My wife thought it looked like someone wrapped a Fruit Roll-Up around a sucker. She also mentioned it seemed to have already been inside someone's mouth. I thought even that was a very generous description. I feel it's only fair to mention that the candy had gotten stuck to the inside of the package at some point, but having looked up other photos online, I can say with confidence that it did not worsen the appearance in any way.

You might think I just chose the ugliest side to photograph. I didn't.

But how it looks wouldn't matter if the flavor was outstanding. I am sorry to say that it wasn't. Granted, its taste was very much in line with its smell (which my wife complained of from across the room). I almost did feel as if I were eating brain/intestinal hair of some peppery humanoid. And there was a definite kick to it, which I didn't mind at all, but my non-Mexican taste buds found the flavoring to be unsuitable for a candy.

On the plus side, the chewy consistency of the outside was on target (though I think Tootsie Pop has it right; the chewy part belongs in the middle to minimize tooth-chipping), and it was by no means awful. It just was not what I would want from a sweet (or edible object of any kind).

Now, one reason suckers rank low on my list of go-to candies is the commitment involved. They take a long time to finish, and when you aren't exactly thrilled with the flavor, it can become quite the ordeal. Still, I was determined to reach the hard center, hoping for a light at the end of the tunnel. Unfortunately, that too fell short of my expectations. The "sandía con pepino" would imply a watermelon and cucumber flavor, but whether the sucker's flavoring was off or my sense of taste had been numbed by the spicy outer layer, all I managed to glean was an unidentifiable generic flavor of the "green" variety. Meanwhile, the chewy coating's taste persisted to the end of my Pelon Peloneta and beyond. Also, rather than the clean two-layer interior look as shown in the packaging artwork, my sample had what can only be described as a "bloody mouth."

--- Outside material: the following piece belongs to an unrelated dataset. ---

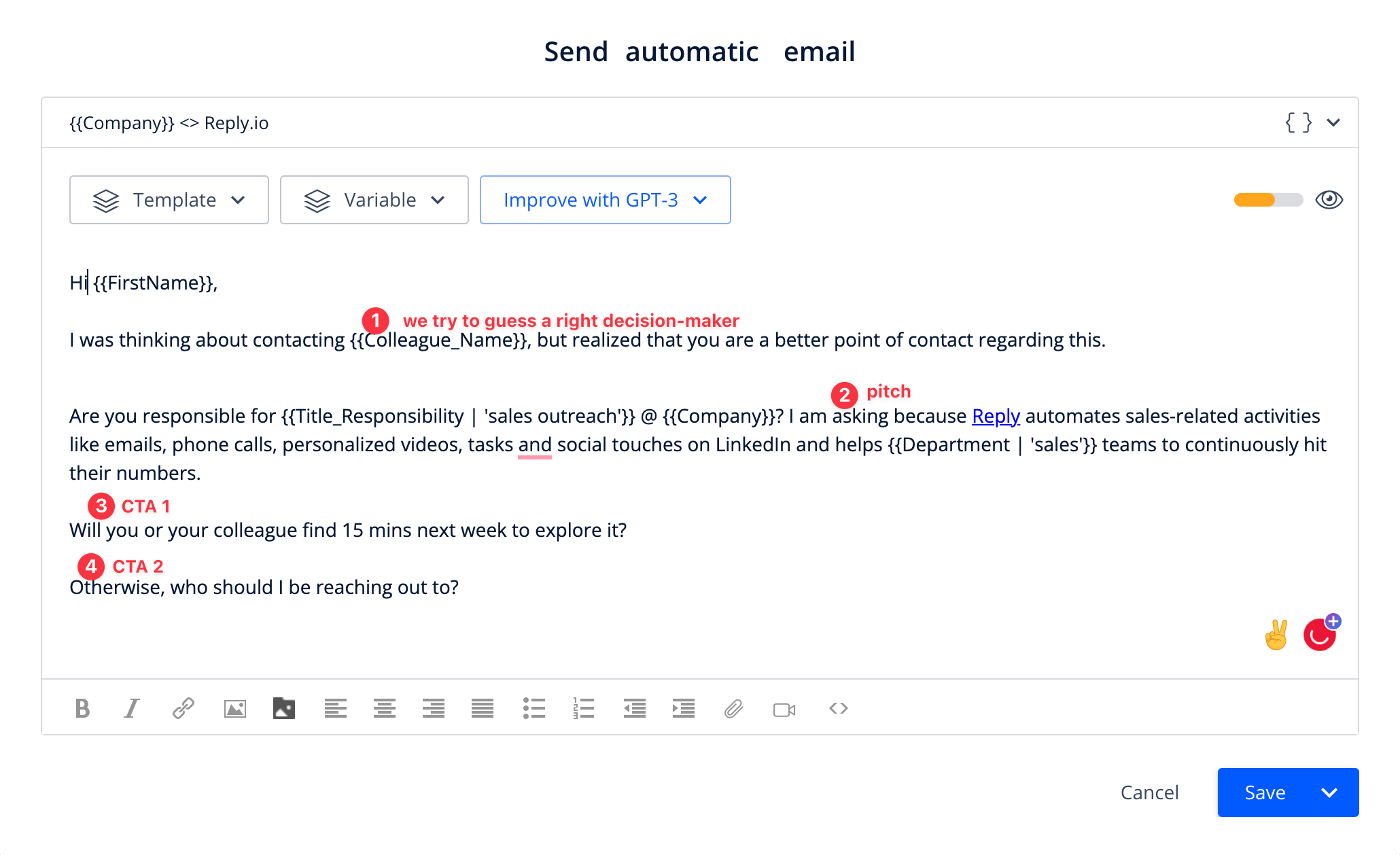
Task: Attach a file with the paperclip icon
Action: click(x=734, y=708)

But the suggestion of gore did not end there. The "hair" had the effect of staining the stick, making it appear more and more blood-stained as I approached the candy's core. Needless to say, I did enjoy that aspect. There was almost something visceral in it all. And I did manage to complete the entire thing.

In the end, though,  I have to rate the Pelon Peloneta (sandía con pepino) a 1. It was, believe it or not, far superior to the previously tried chili mango Twisted Bongos, but, even so, I have no need to ever try another one, nor would I recommend it to anyone I care about. Having had far worse before is a poor testimonial for a product, and that's about all I can say about this one.

I will chalk it up to a cultural thing. It appears to have a decent following in Mexico and who knows where else, so maybe I'm missing something.

Or maybe I just haven't eaten enough lead yet (which may change as I delve deeper into my box of Mexican goodies).

Either way, better luck next time, Mexico. I'm not giving up on you yet!

With a pinch of sweetness (and a kick of chili-infused hair),
The Sweets Fiend

Is it just me, or does this remind anyone else of Little Shop of Horrors?